My ‘Village’ Doesn’t Help Raise My Kids, They Help Raise Me as a Mom

It’s 1.30 a.m. and I'm scrolling through social media. I see a hilarious meme saying, “I really want to be one of those laid-back parents but then I remember that I have kids.” I immediately share it in the mom group chat. There is zero consideration for the time. As expected, the first response comes from the PhD candidate and college lecturer who is finishing an assignment. We exchange stickers and anecdotes about the kids. By this time the computer engineer-turned-realtor, who’s an insomniac like me, will have joined the conversation, as we alternate between laughing at our kids and bemoaning our plight. The finance professional in the group never joins these late night chats. She manages her sleep with the same rigor and discipline she takes to her company’s balance sheets. In a nutshell, this is the dynamic of the quartet, my village.

This is very true. What is often not said is that it also takes a village to raise a mom. Mom groups and chats have risen to prominence in recent years. The theory is that mothers get together to bond and share the burden of raising humans. Thank God for millennial moms! This deliberately created village is used as a reservoir of information. The time-tested encyclopedia that answers questions about sore nipples, colicky babies, the odd-looking rash, and temper tantrums.

My quartet, I realize, is more executive functioning in nature.

It’s not that we don’t need parenting support. I think it’s more that we have organically realized that supporting each other through all the other issues outside of “mothering,” is where our real strengths lie and what we really need. Additionally, as Black women raised with a plethora of younger siblings and cousins, child care is little more second nature and we all have mothers close by to fill that need.

Understanding how the quartet evolved in this way took keen observation on my part.

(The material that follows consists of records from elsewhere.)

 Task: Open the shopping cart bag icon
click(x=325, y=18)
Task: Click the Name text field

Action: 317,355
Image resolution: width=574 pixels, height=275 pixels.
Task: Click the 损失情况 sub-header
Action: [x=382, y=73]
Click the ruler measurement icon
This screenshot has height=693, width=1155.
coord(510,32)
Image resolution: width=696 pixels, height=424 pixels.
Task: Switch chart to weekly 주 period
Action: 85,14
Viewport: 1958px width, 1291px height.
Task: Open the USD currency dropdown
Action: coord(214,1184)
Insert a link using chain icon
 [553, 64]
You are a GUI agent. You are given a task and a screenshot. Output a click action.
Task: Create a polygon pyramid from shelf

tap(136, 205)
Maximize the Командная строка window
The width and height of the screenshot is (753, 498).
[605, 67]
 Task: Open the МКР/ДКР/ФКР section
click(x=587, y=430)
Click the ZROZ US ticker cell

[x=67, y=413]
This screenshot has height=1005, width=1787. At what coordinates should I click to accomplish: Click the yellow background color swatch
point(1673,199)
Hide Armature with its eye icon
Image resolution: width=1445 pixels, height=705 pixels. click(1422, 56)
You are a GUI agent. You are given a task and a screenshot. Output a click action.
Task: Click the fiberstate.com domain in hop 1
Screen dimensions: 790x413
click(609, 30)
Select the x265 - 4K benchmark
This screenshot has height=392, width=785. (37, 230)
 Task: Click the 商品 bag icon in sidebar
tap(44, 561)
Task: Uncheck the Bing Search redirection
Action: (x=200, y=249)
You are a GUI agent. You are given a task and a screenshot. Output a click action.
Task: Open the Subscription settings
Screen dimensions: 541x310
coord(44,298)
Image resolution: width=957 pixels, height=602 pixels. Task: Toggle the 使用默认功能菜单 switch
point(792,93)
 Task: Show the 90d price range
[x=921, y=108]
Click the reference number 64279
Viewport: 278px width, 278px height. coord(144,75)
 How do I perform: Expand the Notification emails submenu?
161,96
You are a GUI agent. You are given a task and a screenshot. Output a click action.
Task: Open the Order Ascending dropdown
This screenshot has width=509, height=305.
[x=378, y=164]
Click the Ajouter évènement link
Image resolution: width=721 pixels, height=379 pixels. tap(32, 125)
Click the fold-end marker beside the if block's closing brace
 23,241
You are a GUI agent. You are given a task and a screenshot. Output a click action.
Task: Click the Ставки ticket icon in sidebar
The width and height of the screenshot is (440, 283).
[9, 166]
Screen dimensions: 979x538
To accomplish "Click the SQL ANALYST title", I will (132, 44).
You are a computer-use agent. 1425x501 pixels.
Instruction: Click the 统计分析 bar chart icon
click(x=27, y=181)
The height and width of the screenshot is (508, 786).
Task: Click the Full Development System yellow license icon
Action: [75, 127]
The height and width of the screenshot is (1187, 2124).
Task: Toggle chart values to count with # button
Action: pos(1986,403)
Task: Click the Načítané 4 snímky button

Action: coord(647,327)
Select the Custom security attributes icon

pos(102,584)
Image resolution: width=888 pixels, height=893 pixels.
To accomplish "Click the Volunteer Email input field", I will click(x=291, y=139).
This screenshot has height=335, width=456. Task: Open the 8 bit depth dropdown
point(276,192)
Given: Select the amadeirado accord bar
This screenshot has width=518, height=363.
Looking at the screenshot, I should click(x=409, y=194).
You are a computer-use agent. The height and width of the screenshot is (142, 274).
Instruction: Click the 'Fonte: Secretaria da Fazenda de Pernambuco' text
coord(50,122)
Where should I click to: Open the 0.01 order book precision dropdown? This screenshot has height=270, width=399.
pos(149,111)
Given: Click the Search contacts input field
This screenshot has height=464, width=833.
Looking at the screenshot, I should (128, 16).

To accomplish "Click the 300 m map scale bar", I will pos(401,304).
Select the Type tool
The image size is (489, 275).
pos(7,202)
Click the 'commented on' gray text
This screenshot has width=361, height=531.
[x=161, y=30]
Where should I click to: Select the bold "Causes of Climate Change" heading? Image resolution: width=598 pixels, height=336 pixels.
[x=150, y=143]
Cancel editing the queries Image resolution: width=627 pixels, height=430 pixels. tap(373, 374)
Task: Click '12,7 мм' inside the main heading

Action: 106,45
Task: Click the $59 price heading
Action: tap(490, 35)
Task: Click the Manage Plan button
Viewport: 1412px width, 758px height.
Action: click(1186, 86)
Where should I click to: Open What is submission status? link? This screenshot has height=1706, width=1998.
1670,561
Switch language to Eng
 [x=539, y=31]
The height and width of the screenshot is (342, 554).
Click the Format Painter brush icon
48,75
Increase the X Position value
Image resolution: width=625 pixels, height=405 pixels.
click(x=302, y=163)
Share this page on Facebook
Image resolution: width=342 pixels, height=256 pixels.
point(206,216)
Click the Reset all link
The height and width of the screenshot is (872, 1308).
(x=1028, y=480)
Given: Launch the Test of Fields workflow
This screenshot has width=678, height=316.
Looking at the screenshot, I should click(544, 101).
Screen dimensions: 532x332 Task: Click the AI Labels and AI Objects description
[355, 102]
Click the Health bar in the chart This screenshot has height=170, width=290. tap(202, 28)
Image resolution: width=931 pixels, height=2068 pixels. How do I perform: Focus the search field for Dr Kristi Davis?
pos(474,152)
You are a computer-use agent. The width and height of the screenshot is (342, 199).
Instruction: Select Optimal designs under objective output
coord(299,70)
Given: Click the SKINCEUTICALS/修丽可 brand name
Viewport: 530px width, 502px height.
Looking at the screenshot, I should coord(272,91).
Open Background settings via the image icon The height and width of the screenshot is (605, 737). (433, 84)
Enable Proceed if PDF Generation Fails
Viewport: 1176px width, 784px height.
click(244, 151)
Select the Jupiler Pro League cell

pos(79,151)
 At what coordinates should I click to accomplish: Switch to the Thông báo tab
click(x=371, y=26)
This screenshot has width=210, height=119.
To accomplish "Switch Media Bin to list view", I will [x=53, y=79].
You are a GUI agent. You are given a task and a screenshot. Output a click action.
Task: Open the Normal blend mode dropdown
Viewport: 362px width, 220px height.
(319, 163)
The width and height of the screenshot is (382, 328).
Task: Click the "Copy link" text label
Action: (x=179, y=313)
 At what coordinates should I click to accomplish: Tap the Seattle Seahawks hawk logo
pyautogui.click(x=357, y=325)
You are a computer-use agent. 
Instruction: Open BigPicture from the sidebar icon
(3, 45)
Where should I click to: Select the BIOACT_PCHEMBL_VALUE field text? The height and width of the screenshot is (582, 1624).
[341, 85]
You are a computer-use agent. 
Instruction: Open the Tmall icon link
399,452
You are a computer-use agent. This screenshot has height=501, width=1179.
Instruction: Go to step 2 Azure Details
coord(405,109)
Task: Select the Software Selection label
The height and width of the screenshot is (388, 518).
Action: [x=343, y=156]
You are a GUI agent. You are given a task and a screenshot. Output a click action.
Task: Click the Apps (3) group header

Among us we have close to 30 years of friendship. We met each other at different periods of our lives, but the time span dates all the way back to elementary school. Knowing one another for so many years and literally growing together has cemented that bond. Imagine a friendship that has survived first breakups, graduations, health scares, death of parents, engagements, weddings, and babies.

We don’t live close to one another. In my case, an entirely different country.

But we talk every single day, multiple times per day. Synchronicity is so practiced that we subconsciously meet one another’s needs. At the whisper of “I feel depressed,” at least one party knows to go take that person to lunch. Whenever the inevitable eczema breakout occurs due to stress, the response of an early morning hike is readily arranged to provide that needed outlet. The onset of a worldwide pandemic really gave the quartet a chance to flex its muscles. It is an indisputable fact that none of us would have survived the pandemic without one another.

Our support system works because it is free of judgment.

No one is an expert and everyone is a friend. So our exclusive ecosystem absorbs the uncertainties of career expectations, the residue of toxic maternal relationships, and extends grace to celebrate relationships that are now worthy of celebration. In all of this, motherhood is rarely discussed in its naked form. There is more of the unspoken agreement that being friends who are mothers, we support one another in every facet of our lives. We talk about anything and everything. From the changing landscape of skin care, the logistics of the Brazilian wax/laser, the detailed itinerary of the wedding anniversary, and the trending news of the day. This is our safe space.

With all this constant chatter and bustle, Friday usually arrives unceremoniously.

Other mom groups pause to talk about weekend plans for their kids and grocery shopping. In this regard, the quartet is unique. We complain about how hard the morning’s Zoom HIIT session was, sharing smugly how toned our legs and arms are, glossing over the not so flat tummies. It’s not that our kids are forgotten. But we have all agreed that this village supports us moms, so that we can raise awesome kids to function in this world.